EXERCISE PASSAGE:
------------------------------

I’m prone to saving all my cake scraps in the freezer and pulling them out for moments like these, but you can also make cupcakes or a simple cake, let it sit out overnight, then crumble it up in a bowl. I prefer to mix it with cream cheese because it cuts the sweetness from the chocolate coating, but any frosting you have on hand will do. The marbled look is fun, easy to do and makes a great presentation. Merry Christmas and happy holidays!

 

Marble Peppermint Cake Pops
24 to 30 pops

½ cup (1 stick) room-temperature butter
¾ cup sugar
2 room-temperature eggs
1 tsp. peppermint extract
1¼ cup flour
¼ cup sour cream
1 tsp. baking powder
¼ tsp. baking soda
¼ tsp. kosher salt
4 oz. cream cheese
20 oz. white chocolate melting wafers
Green and red food coloring

Special equipment: 24 to 30 lollipop sticks

• Preheat the oven to 350 degrees. Line a 12-cup muffin tin with cupcake liners.
• In the bowl of a stand mixer, beat the butter and sugar on high speed until fluffy, about 4 minutes. Add the eggs and peppermint and beat to incorporate.
• Use a rubber spatula to fold in the flour, sour cream, baking powder, baking soda and salt. Evenly divide the batter among the 12 cupcake liners.
• Bake about 15 minutes, until a toothpick inserted into a cupcake comes out mostly clean with a few crumbs attached. Let cool completely.
• Remove the cupcakes from the muffin tin and let rest uncovered at room temperature, 1 day so they become slightly stale.
• Crumble the cupcakes into a large mixing bowl. Use your hands to mix in the cream cheese until the mixture is moldable. Roll pieces into 24 to 30 golf ball-sized pieces and place on a sheet tray. Refrigerate at least 30 minutes or up to 4 hours.

------------------------------

LISTED ENTRIES:

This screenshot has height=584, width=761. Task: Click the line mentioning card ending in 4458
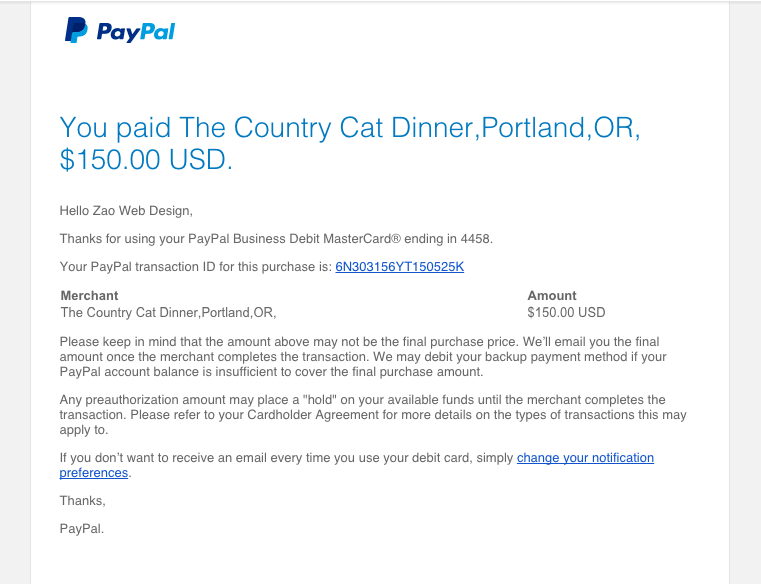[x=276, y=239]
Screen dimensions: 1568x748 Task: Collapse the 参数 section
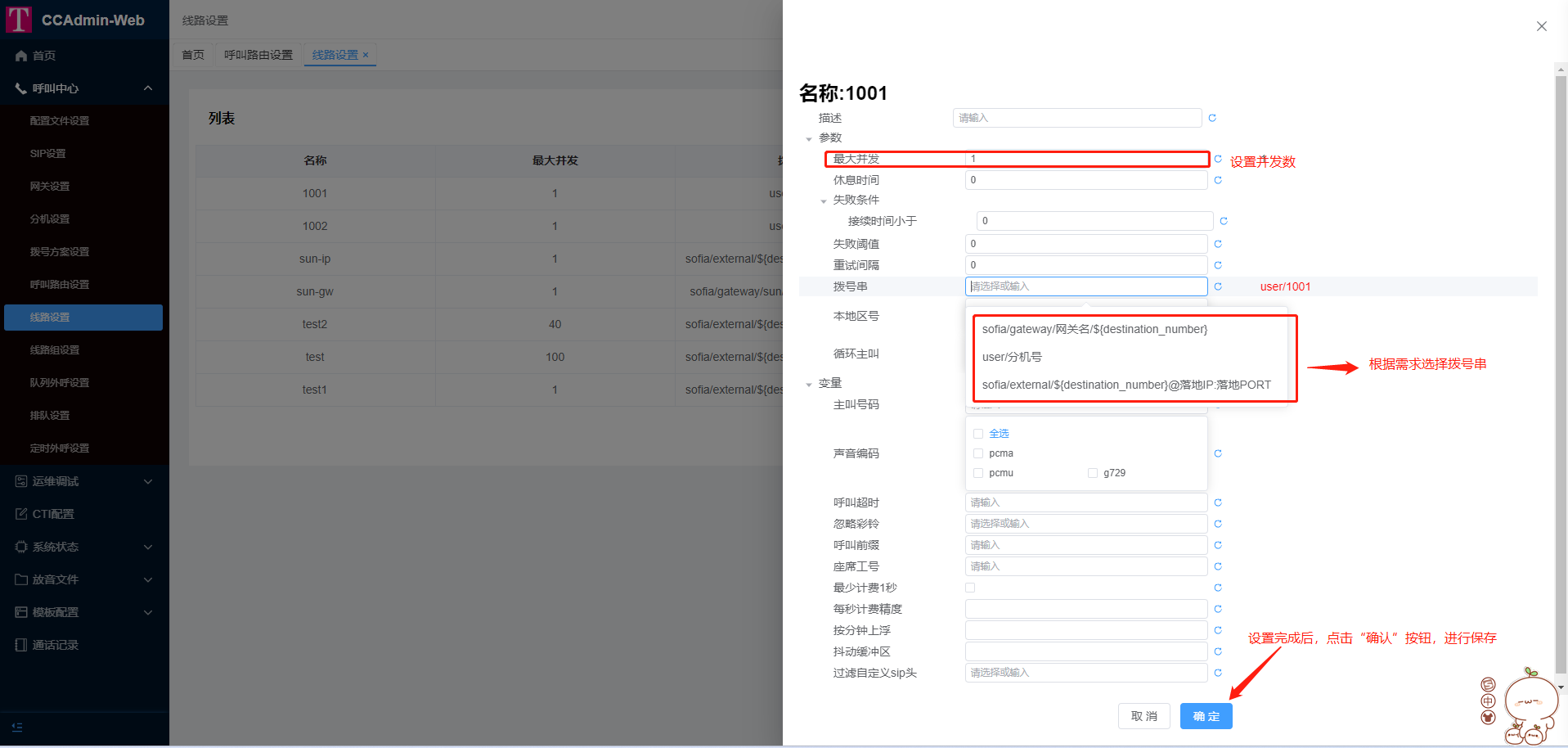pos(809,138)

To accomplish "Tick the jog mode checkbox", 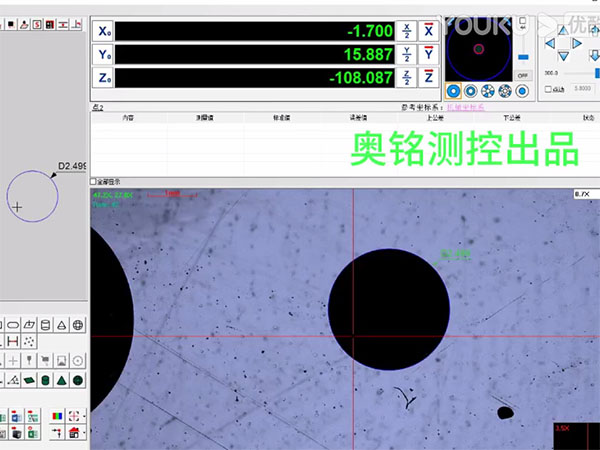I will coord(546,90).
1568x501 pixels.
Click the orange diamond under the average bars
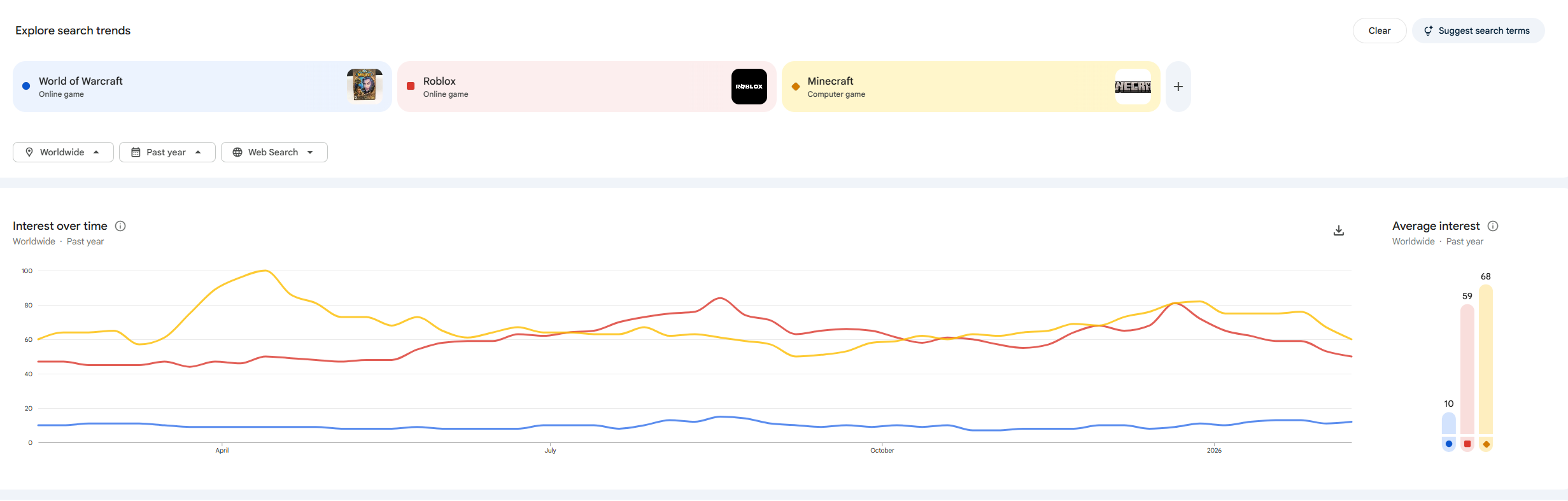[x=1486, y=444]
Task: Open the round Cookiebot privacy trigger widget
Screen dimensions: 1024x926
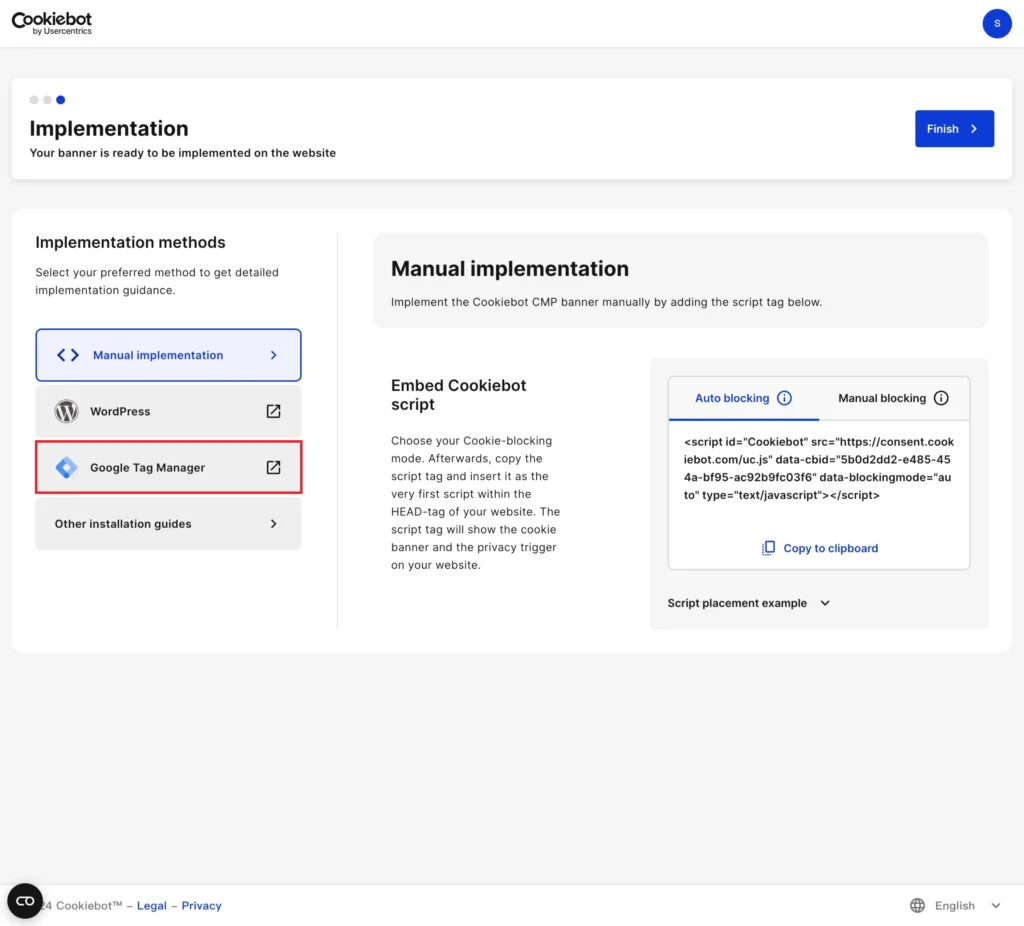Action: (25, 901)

------------------------------

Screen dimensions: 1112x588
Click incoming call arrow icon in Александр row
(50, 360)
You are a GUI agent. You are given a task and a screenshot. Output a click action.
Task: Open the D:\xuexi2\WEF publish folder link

------------------------------

REQUIRED TASKS:
1. Answer these from the cake pop recipe, one line each:
(a) What does the writer prefer to mix the crumbled cake with, and why?
(b) To what temperature is the oven preheated?
(c) How long should the cupcakes rest uncovered at room temperature before crumbling?
2. Repeat the cake pop recipe word for word from "Special equipment: 24" to "Let cool completely.".
3. Go on with the cake pop recipe from its last step.

ANSWER SET:
1.
(a) Cream cheese, because it cuts the sweetness from the chocolate coating.
(b) 350 degrees.
(c) 1 day.

2.
Special equipment: 24 to 30 lollipop sticks

• Preheat the oven to 350 degrees. Line a 12-cup muffin tin with cupcake liners.
• In the bowl of a stand mixer, beat the butter and sugar on high speed until fluffy, about 4 minutes. Add the eggs and peppermint and beat to incorporate.
• Use a rubber spatula to fold in the flour, sour cream, baking powder, baking soda and salt. Evenly divide the batter among the 12 cupcake liners.
• Bake about 15 minutes, until a toothpick inserted into a cupcake comes out mostly clean with a few crumbs attached. Let cool completely.

3.
• Place the white chocolate in a glass bowl and microwave 30 seconds. Stir and microwave another 30 seconds, repeating until the chocolate is completely melted.
• Evenly divide half the melted chocolate into 2 small bowls; set the remaining melted chocolate aside. Add a few drops red food coloring to one small bowl and green to the other. Use forks to gently swirl the food coloring to create a marbled look, but don’t completely mix in.
• Dip 1 lollipop stick into the plain white chocolate, then slide the cake ball onto the stick. Dip the cake pops into a red or green marbled chocolate bowl and carefully turn to coat and transfer the marbled effect to the cake pop. Let any excess chocolate drip back into the bowl. Place the stick into a colander hole, piece of Styrofoam or a deep container of sugar to let the chocolate dry.
• Repeat with the remaining cake pops. You may need to melt and add color to more white chocolate to maintain the marbled look.
• Serve the cake pops immediately or store frozen in a zip-top bag up to 1 month. Thaw at room temperature 30 minutes before serving.

Amrita Song is a longtime contributor to Sauce Magazine.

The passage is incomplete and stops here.